▶ EXERCISE INPUTS:

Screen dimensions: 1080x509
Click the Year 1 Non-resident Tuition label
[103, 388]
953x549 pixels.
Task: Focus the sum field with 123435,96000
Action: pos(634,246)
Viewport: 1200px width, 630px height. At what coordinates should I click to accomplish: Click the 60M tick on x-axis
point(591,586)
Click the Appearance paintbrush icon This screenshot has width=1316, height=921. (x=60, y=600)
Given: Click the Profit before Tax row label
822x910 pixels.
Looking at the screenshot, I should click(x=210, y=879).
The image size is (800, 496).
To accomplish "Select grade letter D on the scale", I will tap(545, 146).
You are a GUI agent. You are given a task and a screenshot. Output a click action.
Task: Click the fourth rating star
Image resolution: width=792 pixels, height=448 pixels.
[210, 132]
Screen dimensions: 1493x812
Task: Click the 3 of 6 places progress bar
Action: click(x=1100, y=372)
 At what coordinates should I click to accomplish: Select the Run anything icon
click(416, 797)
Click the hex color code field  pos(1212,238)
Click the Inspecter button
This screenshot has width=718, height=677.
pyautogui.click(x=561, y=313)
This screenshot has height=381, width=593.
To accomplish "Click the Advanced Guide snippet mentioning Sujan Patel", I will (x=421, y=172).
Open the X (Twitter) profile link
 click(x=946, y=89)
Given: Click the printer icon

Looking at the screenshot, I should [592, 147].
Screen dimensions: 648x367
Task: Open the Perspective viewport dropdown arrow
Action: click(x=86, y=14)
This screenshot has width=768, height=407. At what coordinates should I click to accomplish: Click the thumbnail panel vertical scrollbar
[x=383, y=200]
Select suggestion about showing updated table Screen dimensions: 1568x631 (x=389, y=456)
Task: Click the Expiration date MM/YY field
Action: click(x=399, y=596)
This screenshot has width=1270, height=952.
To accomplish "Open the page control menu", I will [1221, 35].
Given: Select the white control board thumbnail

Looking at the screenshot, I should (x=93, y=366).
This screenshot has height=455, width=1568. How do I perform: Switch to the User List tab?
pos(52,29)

▶ WORK ITEM: Lines from the one containing "Open the X (Twitter) profile link" through the final line of the entries above are to be output exactly; omit all others.

▶ SOLUTION BELOW:
Open the X (Twitter) profile link
 click(x=946, y=89)
Given: Click the printer icon

Looking at the screenshot, I should [592, 147].
Screen dimensions: 648x367
Task: Open the Perspective viewport dropdown arrow
Action: click(x=86, y=14)
This screenshot has width=768, height=407. At what coordinates should I click to accomplish: Click the thumbnail panel vertical scrollbar
[x=383, y=200]
Select suggestion about showing updated table Screen dimensions: 1568x631 (x=389, y=456)
Task: Click the Expiration date MM/YY field
Action: click(x=399, y=596)
This screenshot has width=1270, height=952.
To accomplish "Open the page control menu", I will [1221, 35].
Given: Select the white control board thumbnail

Looking at the screenshot, I should (x=93, y=366).
This screenshot has height=455, width=1568. How do I perform: Switch to the User List tab?
pos(52,29)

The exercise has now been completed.